#### Information shown:

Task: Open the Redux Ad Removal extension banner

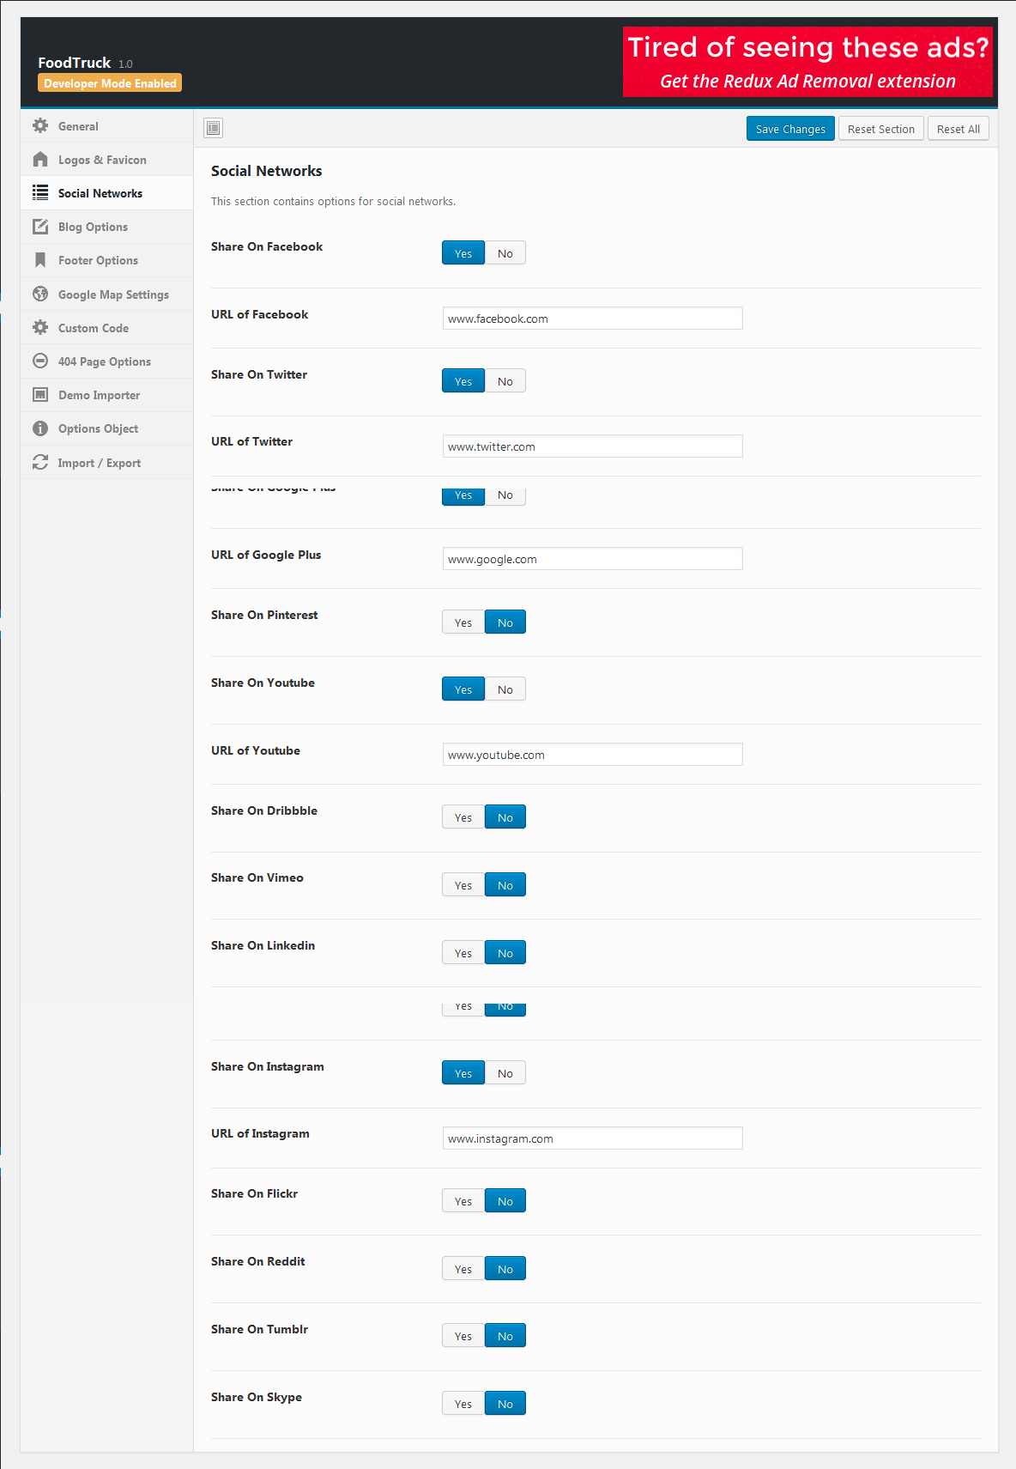Action: coord(807,62)
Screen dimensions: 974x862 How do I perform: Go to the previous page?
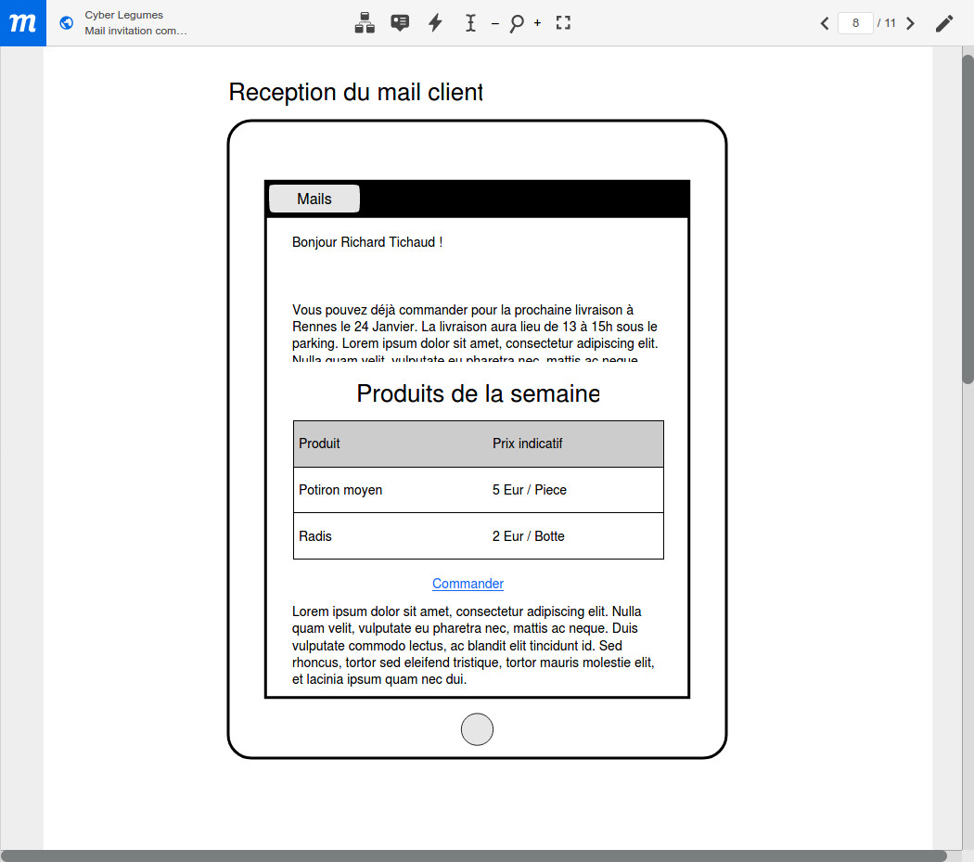coord(825,23)
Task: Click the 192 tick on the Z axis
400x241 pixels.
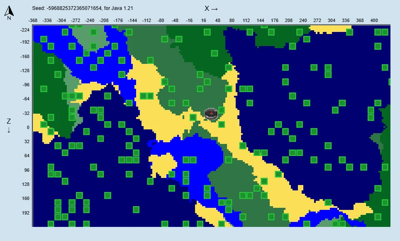Action: point(25,213)
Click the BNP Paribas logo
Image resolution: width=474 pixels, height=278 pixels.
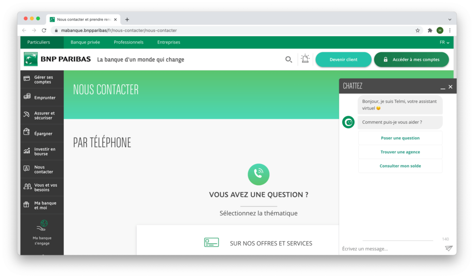tap(57, 59)
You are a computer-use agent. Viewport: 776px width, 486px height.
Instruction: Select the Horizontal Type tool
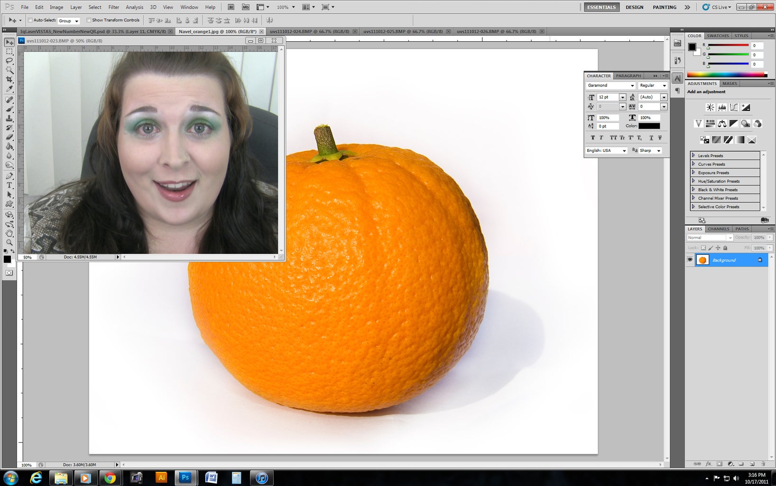pos(9,185)
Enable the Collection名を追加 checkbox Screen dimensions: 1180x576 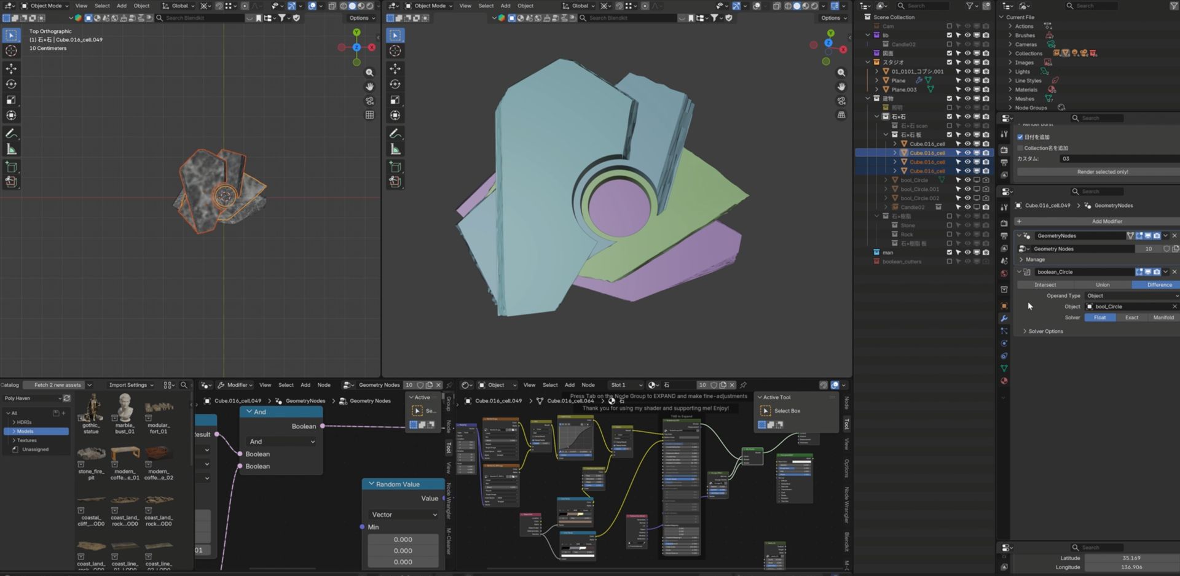1020,148
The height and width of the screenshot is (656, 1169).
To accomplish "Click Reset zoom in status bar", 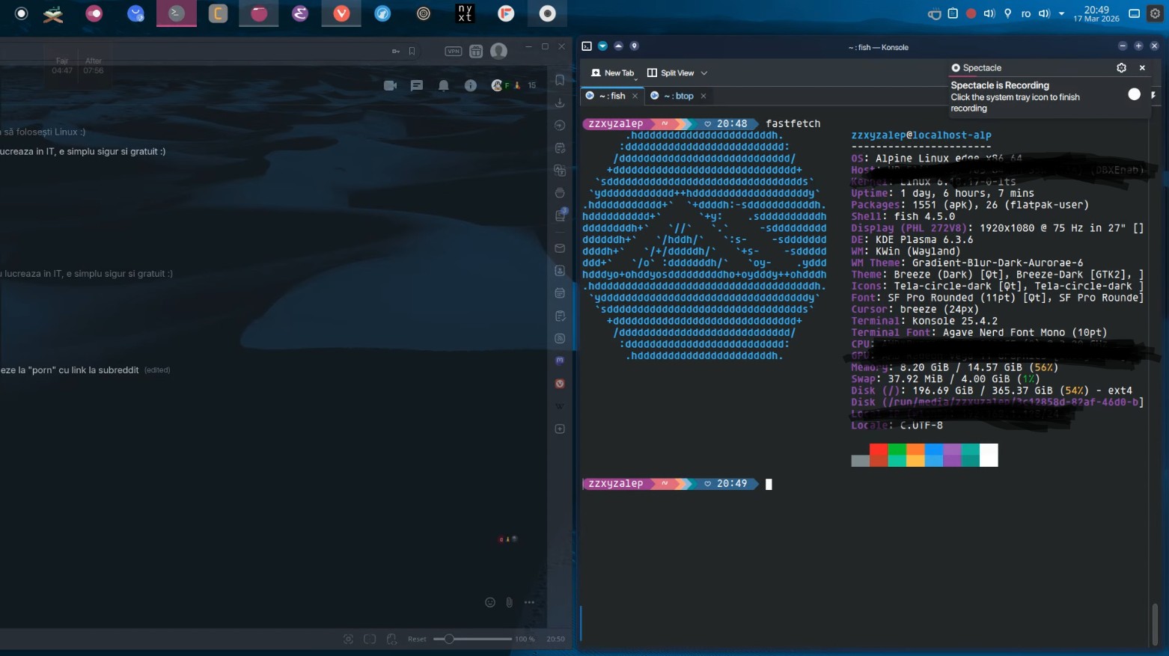I will point(417,639).

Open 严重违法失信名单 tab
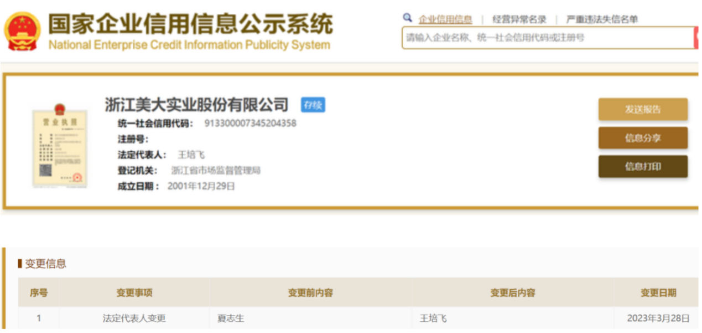tap(602, 19)
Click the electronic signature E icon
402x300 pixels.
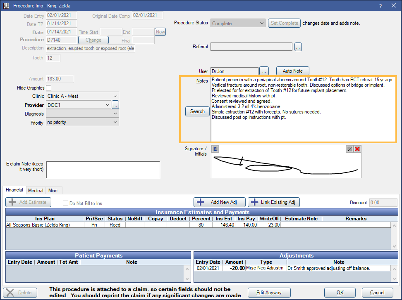[x=215, y=149]
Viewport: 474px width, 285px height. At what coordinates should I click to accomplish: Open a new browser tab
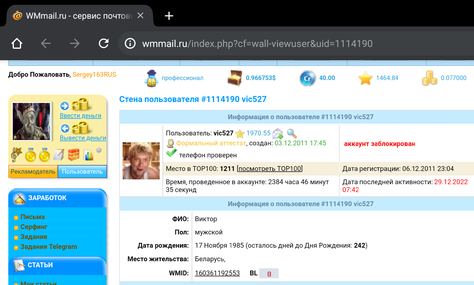[169, 16]
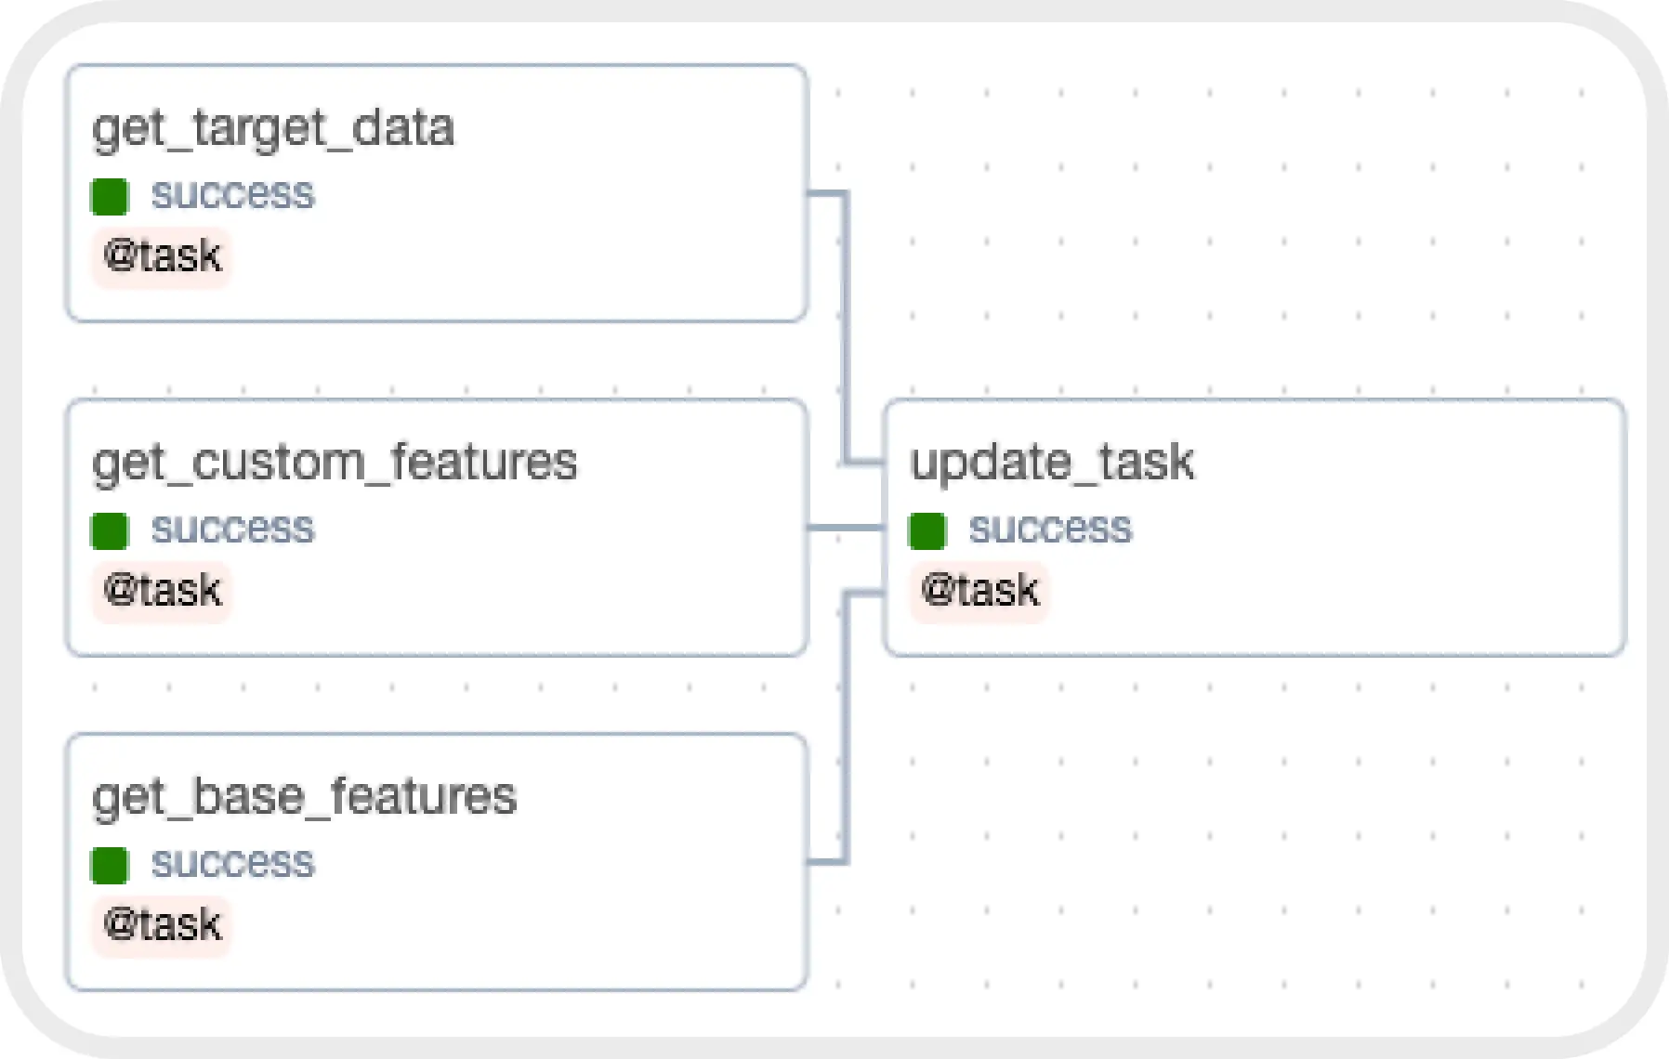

#### The task:
Copy nothing but the lines from the line holding "Open 严重违法失信名单 tab" through the last line of the entries, exactly, while leaving out the pictures.

#### Exercise solution:
Open 严重违法失信名单 tab
tap(602, 19)
Click the electronic signature E icon
402x300 pixels.
[x=215, y=149]
Viewport: 474px width, 285px height. At what coordinates should I click to accomplish: Open a new browser tab
[169, 16]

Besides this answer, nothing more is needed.